David Douard at 8 rue Saint-Bon, Paris
28 June–16 July 2011, Paris
Quand les concepts de l’art se mettent à fonctionner comme des petits jetons, et que les images que s’approprient et font circuler les artistes deviennent littéralement de la petite monnaie, il arrive aux voix de ces derniers – comme aux sens de leurs propositions – ce qu’il advient de la voix de la conscience après les découvertes de la psychologie : on n’en considère plus que la simple mécanique, affaire de routine plus ou moins efficace. Il devient même préférable d’emprunter les mots, les images ou les formes d’un autre, puisqu’il convient avant tout d’offrir des points de repères, des coordonnées, des motifs de conversation, plutôt que de dire quelque chose. Ce déterminisme imposé au langage signifie en même temps l’inertie de celui-ci : la relation entre les formes et ce qu’elles pourraient exprimer est rompue. Et quand par hasard on n’est pas certain de reconnaître une référence, un symbole, que s’instaure une pause, une saute de registre ou de sens non prévue par le code, c’est la panique. On s’habitue si bien à manquer d’imagination.

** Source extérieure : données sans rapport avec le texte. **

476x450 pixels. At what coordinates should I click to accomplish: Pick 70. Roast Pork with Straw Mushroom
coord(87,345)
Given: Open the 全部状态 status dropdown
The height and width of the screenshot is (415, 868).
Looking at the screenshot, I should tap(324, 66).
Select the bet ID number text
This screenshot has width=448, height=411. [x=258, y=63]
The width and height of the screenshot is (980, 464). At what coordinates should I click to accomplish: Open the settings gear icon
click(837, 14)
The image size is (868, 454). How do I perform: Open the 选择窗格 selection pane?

Assemblages d’objets trouvés, d’impressions d’images ou de textes et d’éléments sculptés, bois, métaux, les pièces de David Douard ne ressemblent au départ pas à grand-chose de déchiffrable. La logique de l’amalgame qui semble présider à la rencontre de balles de ping-pong et de vieux jeans sur une dalle de plâtre contrarie l’esprit de classement. La syntaxe commode du collage et de la citation laisse sa place à une dynamique brouillonne, déconcertante, du dedans vers le dehors, de la cassure au raccroc, du transpercement à la chute. En se combinant, les formes s’estompent, perdent leurs qualités; leur sens tout fait se dissout. Démantelées, rechargées, elles vont rimer avec autre chose ; d’autres voix commencent à percer. Ce n’est pas par hasard si un plâtre semble l’empreinte d’un corps, si la mesure des sculptures demande qu’on aille à leur rencontre, et si en se répétant une petite sphère de plastique devient organique. Il suffit d’être attentif.
Par ces rythmes, ces jeux d’attraction, l’enjeu est cependant bien de faire figure, de donner corps à des « problèmes » – il ne s’agit pas de rendre intelligible quelques abstractions, ou de rendre plus présents des clichés déjà omniprésents. Il y a des expériences dont la formulation est devenue difficile, des idées dont on ne peut ne défaire que si l’on peut, tout simplement, les imaginer, en tenant le pari de la métaphore privée, de l’image particulière, du truc pas clair. Qu’on commence par se dire que, objectivement et subjectivement, un blue jeans est un bleu de travail. Qu’une balle rime avec peau ; qu’un cerveau se croit souple, une personne ouverte, une conscience claire. Dans le travail de David Douard, tout se joue dans les relations effectives entre les formes et les sens qu’elles font désirer, les associations d’idées qu’une couleur laisse glisser, les contraintes auxquelles un relief s’adosse. Comme les adolescents décrits dans une note d’Adorno, ses sculptures enfoncent les mains dans leurs poches, pour bien montrer qu’elles ne dépendent et ne doivent de respect à personne – mais leurs coudes qui dépassent sont prêts à bousculer qui passerait à côté sans bien y regarder à deux fois.